---------- 文書抜粋
成人病が気になるあなたへ
食べ物、食べ方でこんなに違う
(24)太りすぎのうえに、食欲が抑えられない人のトレーニング法
 
人間には身長に
応じて標準体重というものがあります。いろいろな計算方法があるようですが、いずれにしろ身長から100を引いた数字のプラスマイナス10パーセント以内であれば、その人は病気、とくに成人病にかかる率が少ないということは事実です。
 その数字から明らかに10キロ以上体重が多い人は、減量するにこしたことはありません。
減量のコツは1ヶ月に1キロ減れば、それで良いことにすることにある。ときにリッチな食事をしてしまったからといって、それを気に病んだりする必要はありません。
 そして、どうしても理想の体重に落ちなければ、そこまでがその人にとっての減量の限界と考えたほうがいい。というのも、なかなか標準体重に下がらない人には、多血症のケースが多いからです。
 多血症というのは、骨髄の働きがよすぎて、血液中の赤血球=ヘモグロビンの量がひじょうに多い状態をいいます。そのため、たとえ食事の量が少なくても、赤血球の働きすぎによって、
食べたものがほとんどロスなく栄養として吸収されてしまうわけです。
 そこへもってきて、多血症の人は、どちらかというと食い意地がはっています。
胃液の分泌もさかんで、すぐお腹がすく状態になる。また、胃のほうでも多くを求めるから、いよいよ食べたものは残らず消化吸収されるという状態になってしまいます
 そうした多血症の人にすすめたいトレーニングとして、次のようなものがあります。
--------------------
課題について: 上の成人病と減量に関する文書抜粋を、「成人病が気になるあなたへ」を含む語句から「そうした多血症の人にすすめたいトレーニングとして、次のようなものがあります。」の直後まで、一字も変えずに書き写してください。
---------- 提供エントリ
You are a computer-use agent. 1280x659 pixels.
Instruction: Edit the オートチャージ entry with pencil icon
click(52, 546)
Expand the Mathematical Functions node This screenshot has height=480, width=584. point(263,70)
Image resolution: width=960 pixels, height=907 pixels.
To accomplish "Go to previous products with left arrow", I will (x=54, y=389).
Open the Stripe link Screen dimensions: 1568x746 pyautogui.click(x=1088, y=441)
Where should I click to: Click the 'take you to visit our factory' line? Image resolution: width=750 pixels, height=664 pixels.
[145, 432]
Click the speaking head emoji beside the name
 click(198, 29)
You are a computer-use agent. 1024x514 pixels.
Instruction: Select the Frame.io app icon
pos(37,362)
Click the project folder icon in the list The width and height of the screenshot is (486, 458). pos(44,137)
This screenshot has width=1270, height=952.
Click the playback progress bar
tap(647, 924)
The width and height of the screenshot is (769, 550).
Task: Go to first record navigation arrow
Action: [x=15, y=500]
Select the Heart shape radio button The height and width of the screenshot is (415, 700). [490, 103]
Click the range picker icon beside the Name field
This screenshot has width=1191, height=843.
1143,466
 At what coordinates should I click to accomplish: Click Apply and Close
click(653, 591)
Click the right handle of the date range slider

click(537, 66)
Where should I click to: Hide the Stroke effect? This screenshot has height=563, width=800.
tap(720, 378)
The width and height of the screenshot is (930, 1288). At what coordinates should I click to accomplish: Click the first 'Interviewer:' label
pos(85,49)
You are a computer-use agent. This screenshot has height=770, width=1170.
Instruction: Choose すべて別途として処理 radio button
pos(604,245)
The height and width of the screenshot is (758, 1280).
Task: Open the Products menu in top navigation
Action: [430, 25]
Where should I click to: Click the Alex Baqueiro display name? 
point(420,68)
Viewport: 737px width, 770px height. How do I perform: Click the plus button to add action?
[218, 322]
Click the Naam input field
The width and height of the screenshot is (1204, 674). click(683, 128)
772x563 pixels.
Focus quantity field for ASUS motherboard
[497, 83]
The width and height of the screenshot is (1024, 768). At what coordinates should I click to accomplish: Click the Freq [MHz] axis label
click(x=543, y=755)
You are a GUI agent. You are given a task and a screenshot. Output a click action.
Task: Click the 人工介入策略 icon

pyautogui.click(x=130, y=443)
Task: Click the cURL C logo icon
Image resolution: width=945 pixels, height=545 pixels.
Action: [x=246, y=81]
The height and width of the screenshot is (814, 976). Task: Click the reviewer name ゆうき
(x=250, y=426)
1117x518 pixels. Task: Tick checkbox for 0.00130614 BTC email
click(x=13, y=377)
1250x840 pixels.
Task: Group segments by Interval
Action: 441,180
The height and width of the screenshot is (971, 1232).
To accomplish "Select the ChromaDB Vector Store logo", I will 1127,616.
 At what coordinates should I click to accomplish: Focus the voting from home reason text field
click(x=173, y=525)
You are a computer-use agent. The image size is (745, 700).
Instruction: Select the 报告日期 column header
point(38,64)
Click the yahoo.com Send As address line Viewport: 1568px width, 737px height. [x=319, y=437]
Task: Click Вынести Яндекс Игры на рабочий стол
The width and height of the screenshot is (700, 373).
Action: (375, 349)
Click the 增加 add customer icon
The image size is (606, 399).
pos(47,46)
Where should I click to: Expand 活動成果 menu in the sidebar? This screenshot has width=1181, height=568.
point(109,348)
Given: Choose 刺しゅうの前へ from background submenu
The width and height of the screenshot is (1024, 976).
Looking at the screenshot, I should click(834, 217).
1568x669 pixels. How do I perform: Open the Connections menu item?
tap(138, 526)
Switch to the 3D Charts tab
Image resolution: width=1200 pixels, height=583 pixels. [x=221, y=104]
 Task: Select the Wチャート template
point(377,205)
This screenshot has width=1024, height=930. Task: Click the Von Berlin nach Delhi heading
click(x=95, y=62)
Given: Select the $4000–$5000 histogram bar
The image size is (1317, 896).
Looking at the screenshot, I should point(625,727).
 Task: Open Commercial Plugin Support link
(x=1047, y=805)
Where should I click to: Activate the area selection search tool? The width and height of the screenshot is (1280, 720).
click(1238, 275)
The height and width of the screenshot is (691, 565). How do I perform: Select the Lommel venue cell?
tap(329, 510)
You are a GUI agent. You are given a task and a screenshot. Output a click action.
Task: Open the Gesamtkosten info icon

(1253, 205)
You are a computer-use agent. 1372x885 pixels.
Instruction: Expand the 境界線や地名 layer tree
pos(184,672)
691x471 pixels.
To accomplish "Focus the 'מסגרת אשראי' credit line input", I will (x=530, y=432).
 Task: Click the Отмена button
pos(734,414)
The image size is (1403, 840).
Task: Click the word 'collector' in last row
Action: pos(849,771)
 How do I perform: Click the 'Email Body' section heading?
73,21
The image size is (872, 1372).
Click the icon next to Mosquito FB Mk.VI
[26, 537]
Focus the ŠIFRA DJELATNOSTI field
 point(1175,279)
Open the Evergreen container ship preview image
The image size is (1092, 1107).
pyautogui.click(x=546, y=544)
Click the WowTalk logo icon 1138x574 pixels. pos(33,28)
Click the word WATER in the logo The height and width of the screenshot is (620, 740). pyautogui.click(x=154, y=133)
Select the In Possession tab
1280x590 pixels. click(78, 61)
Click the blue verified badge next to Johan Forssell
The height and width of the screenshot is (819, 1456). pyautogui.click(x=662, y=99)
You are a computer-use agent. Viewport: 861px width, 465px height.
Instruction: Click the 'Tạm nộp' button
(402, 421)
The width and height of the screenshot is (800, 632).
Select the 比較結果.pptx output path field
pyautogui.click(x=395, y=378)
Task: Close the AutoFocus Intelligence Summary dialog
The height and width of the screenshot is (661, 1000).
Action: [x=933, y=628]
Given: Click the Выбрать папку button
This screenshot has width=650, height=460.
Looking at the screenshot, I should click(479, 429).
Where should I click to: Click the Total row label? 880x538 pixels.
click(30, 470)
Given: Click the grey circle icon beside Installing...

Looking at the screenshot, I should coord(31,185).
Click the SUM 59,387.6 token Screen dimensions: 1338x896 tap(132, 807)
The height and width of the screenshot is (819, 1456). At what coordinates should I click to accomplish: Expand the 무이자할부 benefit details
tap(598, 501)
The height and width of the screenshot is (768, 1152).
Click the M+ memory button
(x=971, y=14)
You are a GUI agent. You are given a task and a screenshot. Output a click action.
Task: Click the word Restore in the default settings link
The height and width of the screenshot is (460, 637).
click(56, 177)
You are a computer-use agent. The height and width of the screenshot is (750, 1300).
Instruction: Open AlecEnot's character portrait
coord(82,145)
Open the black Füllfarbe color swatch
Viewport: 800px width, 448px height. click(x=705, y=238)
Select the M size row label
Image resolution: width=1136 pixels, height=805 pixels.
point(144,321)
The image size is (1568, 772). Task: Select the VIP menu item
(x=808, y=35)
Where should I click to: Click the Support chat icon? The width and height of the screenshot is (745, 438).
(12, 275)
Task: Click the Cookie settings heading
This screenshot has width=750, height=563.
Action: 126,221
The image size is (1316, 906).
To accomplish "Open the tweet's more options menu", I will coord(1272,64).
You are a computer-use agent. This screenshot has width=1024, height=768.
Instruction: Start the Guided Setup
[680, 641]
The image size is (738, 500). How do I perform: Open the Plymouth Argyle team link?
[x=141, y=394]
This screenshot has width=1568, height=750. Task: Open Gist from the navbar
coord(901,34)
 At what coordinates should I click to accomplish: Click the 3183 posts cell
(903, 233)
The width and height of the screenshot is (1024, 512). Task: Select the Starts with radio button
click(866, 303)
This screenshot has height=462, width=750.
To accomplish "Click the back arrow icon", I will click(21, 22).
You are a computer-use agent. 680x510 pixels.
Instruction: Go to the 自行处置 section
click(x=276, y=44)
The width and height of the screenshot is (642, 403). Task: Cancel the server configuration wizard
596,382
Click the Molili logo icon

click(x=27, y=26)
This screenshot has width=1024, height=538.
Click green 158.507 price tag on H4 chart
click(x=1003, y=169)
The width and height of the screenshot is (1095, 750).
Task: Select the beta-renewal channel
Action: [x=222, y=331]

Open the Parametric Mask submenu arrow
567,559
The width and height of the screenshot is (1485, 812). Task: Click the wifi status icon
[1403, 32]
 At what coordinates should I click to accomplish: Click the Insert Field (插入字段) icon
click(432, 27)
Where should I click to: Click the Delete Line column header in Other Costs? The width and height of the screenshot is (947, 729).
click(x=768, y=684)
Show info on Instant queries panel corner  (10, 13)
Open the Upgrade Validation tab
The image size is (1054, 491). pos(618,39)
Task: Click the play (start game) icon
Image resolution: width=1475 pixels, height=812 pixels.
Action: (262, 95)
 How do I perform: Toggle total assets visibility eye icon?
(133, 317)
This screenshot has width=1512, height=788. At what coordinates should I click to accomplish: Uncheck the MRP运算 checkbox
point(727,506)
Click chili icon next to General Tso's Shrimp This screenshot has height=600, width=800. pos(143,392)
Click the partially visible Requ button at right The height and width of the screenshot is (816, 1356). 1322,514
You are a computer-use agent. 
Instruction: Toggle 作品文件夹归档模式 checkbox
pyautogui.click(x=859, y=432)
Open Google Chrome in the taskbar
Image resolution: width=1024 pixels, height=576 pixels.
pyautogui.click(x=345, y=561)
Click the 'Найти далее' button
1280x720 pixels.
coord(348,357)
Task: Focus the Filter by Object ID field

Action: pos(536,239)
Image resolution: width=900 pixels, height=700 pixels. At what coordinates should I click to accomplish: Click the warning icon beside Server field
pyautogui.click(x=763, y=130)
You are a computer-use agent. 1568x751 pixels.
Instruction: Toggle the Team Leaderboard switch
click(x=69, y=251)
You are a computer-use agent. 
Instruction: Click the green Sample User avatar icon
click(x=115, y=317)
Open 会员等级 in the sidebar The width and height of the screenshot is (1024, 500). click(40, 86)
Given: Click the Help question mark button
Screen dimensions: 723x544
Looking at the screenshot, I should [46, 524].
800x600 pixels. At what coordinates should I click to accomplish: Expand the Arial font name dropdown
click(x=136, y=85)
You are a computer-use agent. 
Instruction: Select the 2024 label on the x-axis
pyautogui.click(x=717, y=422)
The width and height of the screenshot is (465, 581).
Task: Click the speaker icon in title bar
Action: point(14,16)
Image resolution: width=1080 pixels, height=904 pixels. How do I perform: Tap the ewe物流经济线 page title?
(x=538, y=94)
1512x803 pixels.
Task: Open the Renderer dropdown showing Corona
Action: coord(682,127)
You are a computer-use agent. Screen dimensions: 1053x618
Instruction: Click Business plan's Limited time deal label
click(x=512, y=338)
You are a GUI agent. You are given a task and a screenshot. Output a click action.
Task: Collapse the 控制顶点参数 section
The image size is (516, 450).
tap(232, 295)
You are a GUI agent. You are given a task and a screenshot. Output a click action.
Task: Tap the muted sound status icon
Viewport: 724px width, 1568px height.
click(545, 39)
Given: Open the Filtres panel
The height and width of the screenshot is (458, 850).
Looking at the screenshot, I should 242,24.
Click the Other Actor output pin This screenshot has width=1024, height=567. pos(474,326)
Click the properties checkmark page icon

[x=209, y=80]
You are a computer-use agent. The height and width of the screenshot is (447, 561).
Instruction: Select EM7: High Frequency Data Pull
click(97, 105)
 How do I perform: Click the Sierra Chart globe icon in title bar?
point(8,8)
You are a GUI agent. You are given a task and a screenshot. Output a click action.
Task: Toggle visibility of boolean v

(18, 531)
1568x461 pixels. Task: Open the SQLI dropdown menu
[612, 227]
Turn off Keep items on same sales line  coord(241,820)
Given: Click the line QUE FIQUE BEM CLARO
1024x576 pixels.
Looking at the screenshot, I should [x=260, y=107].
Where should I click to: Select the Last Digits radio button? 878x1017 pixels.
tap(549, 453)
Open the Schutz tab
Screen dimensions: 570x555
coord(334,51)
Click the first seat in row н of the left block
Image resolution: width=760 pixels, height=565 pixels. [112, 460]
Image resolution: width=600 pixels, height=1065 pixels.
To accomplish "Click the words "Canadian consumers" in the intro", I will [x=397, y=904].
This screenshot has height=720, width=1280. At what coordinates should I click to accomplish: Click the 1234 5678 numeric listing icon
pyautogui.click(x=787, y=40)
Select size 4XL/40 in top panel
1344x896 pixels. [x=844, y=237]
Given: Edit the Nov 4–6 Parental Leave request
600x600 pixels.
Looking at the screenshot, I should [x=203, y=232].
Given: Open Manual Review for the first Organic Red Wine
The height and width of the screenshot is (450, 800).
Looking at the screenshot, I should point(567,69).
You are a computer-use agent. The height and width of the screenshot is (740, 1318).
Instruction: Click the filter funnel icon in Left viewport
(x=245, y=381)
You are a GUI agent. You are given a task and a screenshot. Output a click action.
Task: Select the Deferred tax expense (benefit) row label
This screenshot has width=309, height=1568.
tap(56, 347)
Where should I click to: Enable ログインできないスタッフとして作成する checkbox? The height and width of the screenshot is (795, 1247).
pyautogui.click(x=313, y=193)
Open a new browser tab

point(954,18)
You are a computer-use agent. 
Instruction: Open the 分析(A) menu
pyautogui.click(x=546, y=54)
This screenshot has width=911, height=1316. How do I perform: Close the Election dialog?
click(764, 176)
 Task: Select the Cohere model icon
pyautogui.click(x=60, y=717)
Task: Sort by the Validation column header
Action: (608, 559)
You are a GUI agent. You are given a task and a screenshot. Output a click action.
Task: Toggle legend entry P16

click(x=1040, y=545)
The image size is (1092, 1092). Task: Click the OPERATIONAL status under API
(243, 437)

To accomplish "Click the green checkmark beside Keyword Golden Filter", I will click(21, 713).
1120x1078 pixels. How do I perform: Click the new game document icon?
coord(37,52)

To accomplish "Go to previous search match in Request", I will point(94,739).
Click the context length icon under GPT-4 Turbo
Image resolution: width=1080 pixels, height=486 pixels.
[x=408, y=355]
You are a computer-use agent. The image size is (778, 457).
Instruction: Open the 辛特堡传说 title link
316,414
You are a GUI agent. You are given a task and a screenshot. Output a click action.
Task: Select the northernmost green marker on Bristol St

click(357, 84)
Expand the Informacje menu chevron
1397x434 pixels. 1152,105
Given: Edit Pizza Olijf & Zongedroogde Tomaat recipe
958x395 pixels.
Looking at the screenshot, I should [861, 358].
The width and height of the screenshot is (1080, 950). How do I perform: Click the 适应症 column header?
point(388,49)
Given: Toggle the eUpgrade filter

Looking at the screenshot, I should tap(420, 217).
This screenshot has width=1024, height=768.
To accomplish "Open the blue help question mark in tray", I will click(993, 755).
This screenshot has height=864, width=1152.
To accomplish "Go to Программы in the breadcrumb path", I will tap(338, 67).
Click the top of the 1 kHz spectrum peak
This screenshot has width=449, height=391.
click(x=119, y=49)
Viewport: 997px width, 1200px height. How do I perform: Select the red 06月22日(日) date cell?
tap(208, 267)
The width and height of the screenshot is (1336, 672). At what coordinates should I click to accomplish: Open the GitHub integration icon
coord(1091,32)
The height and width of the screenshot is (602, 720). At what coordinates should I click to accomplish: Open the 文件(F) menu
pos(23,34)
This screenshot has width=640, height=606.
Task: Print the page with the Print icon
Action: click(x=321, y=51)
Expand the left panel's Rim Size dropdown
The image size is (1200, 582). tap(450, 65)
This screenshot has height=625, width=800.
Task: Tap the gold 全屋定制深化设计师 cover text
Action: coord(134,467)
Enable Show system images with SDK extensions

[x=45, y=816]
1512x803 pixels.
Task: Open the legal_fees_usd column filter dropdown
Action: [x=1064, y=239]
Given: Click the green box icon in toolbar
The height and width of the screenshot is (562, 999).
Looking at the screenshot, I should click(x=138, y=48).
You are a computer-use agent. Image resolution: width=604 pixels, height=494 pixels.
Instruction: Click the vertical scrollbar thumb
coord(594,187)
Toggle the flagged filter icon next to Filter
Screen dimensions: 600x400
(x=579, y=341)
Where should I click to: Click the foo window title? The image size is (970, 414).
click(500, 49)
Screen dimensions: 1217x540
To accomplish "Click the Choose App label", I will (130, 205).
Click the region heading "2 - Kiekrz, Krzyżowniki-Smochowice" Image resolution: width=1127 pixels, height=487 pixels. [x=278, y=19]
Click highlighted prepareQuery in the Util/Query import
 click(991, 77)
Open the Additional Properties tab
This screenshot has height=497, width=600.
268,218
--------------------
練習の解答:
成人病が気になるあなたへ
食べ物、食べ方でこんなに違う
(24)太りすぎのうえに、食欲が抑えられない人のトレーニング法
 
人間には身長に
応じて標準体重というものがあります。いろいろな計算方法があるようですが、いずれにしろ身長から100を引いた数字のプラスマイナス10パーセント以内であれば、その人は病気、とくに成人病にかかる率が少ないということは事実です。
 その数字から明らかに10キロ以上体重が多い人は、減量するにこしたことはありません。
減量のコツは1ヶ月に1キロ減れば、それで良いことにすることにある。ときにリッチな食事をしてしまったからといって、それを気に病んだりする必要はありません。
 そして、どうしても理想の体重に落ちなければ、そこまでがその人にとっての減量の限界と考えたほうがいい。というのも、なかなか標準体重に下がらない人には、多血症のケースが多いからです。
 多血症というのは、骨髄の働きがよすぎて、血液中の赤血球=ヘモグロビンの量がひじょうに多い状態をいいます。そのため、たとえ食事の量が少なくても、赤血球の働きすぎによって、
食べたものがほとんどロスなく栄養として吸収されてしまうわけです。
 そこへもってきて、多血症の人は、どちらかというと食い意地がはっています。
胃液の分泌もさかんで、すぐお腹がすく状態になる。また、胃のほうでも多くを求めるから、いよいよ食べたものは残らず消化吸収されるという状態になってしまいます
 そうした多血症の人にすすめたいトレーニングとして、次のようなものがあります。